**Description of the task:** The line containing "Where should I" and every line after it to the end of the records: set those down exactly, without any pictures.

**Dataset:**

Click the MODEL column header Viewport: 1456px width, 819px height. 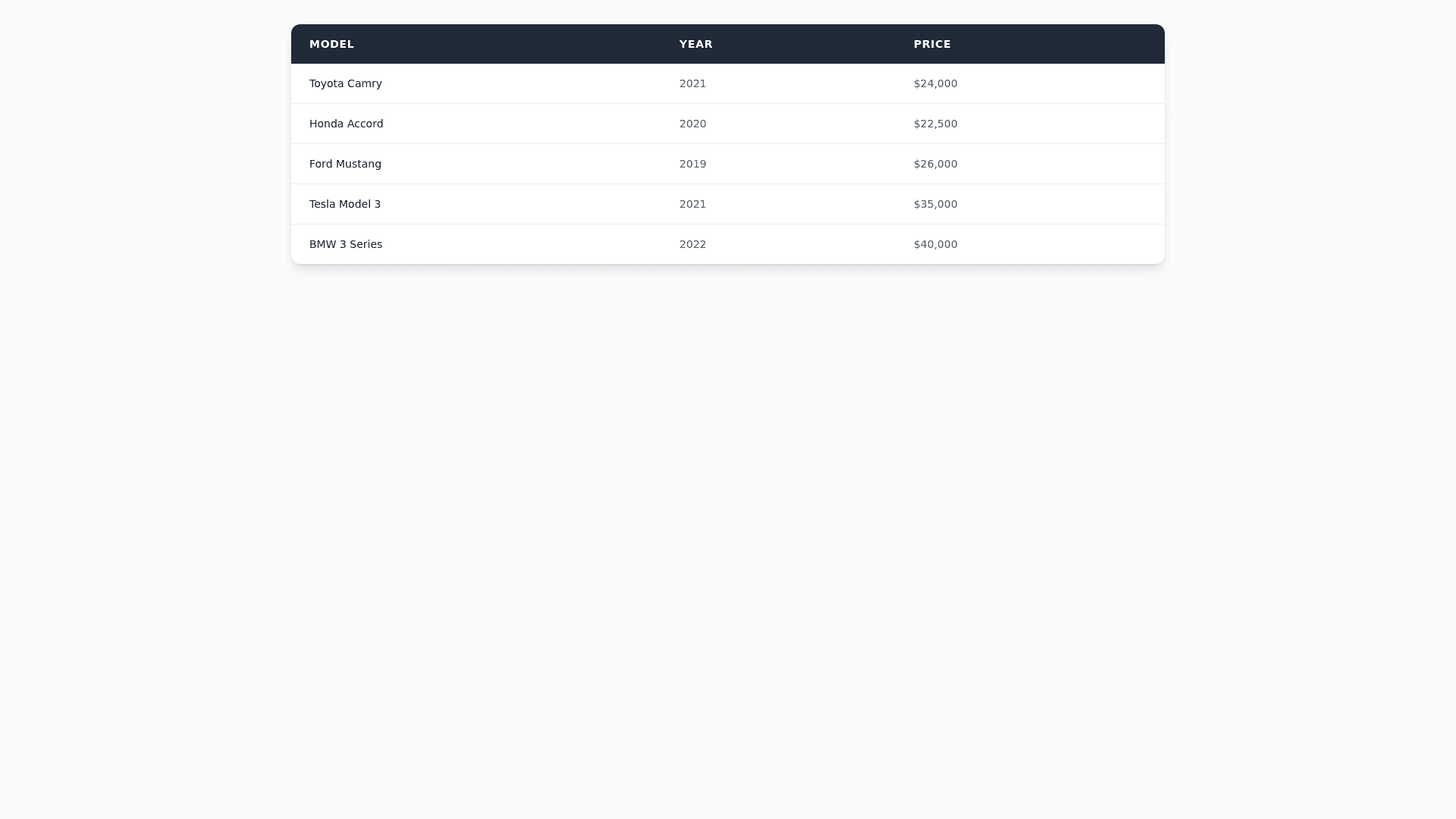(331, 44)
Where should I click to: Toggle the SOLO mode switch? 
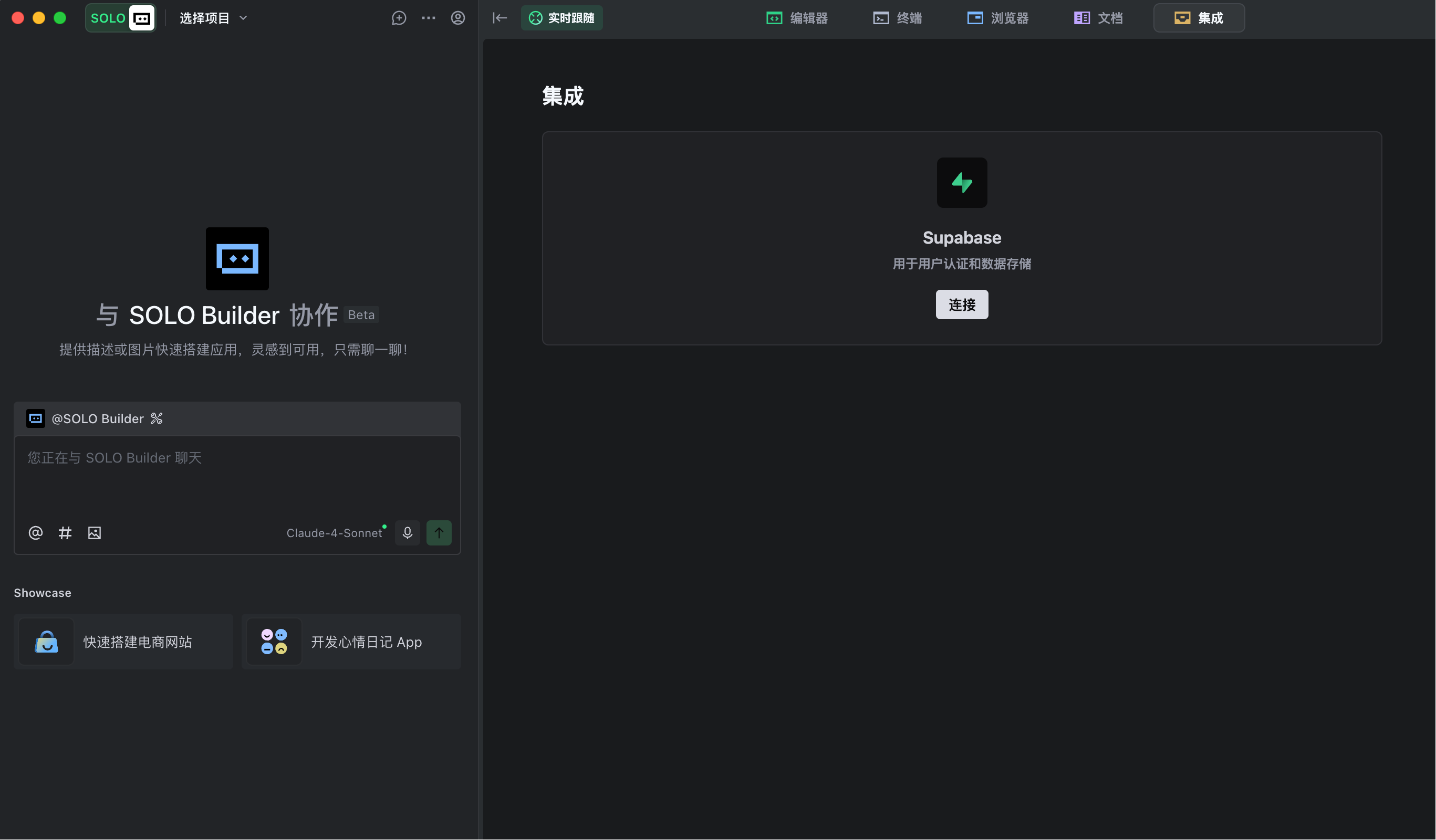click(121, 18)
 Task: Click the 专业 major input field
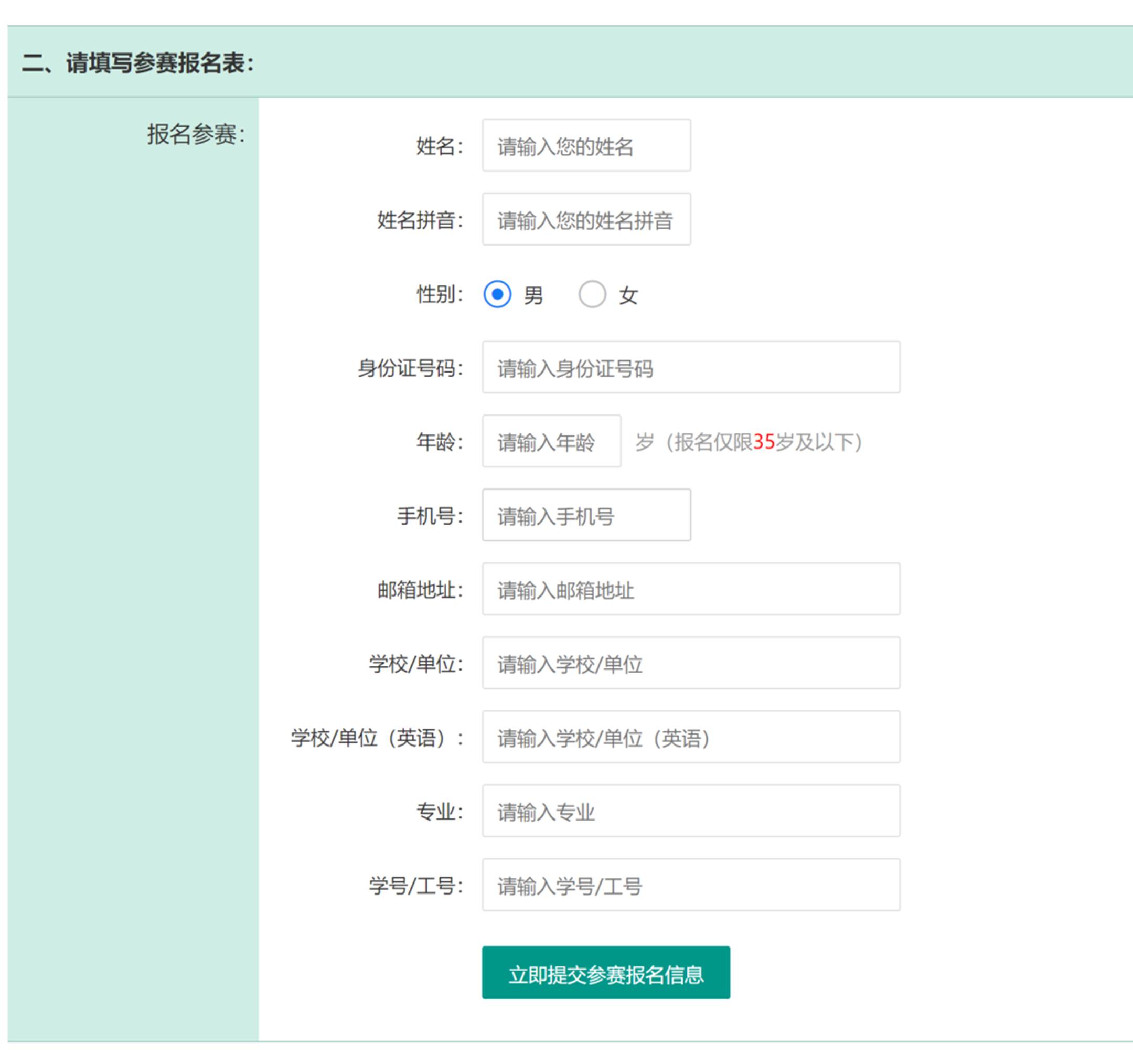(690, 811)
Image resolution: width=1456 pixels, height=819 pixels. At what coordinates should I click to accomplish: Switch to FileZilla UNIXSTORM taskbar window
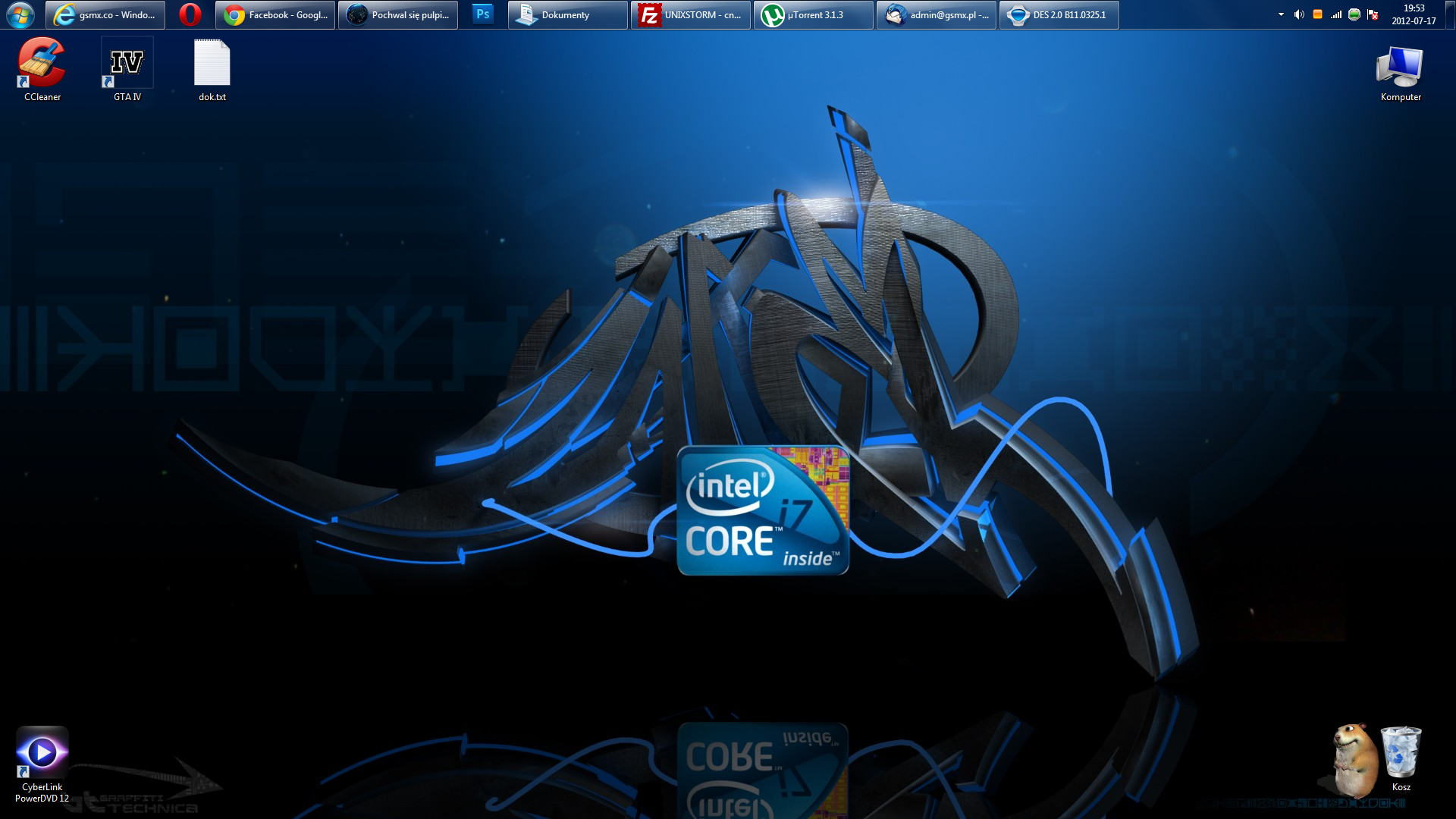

**Task solution:**
Where should I click to: Toggle the SOLO mode switch? 
click(121, 18)
 Task: Click the 专业 major input field
(690, 811)
Image resolution: width=1456 pixels, height=819 pixels. At what coordinates should I click to accomplish: Switch to FileZilla UNIXSTORM taskbar window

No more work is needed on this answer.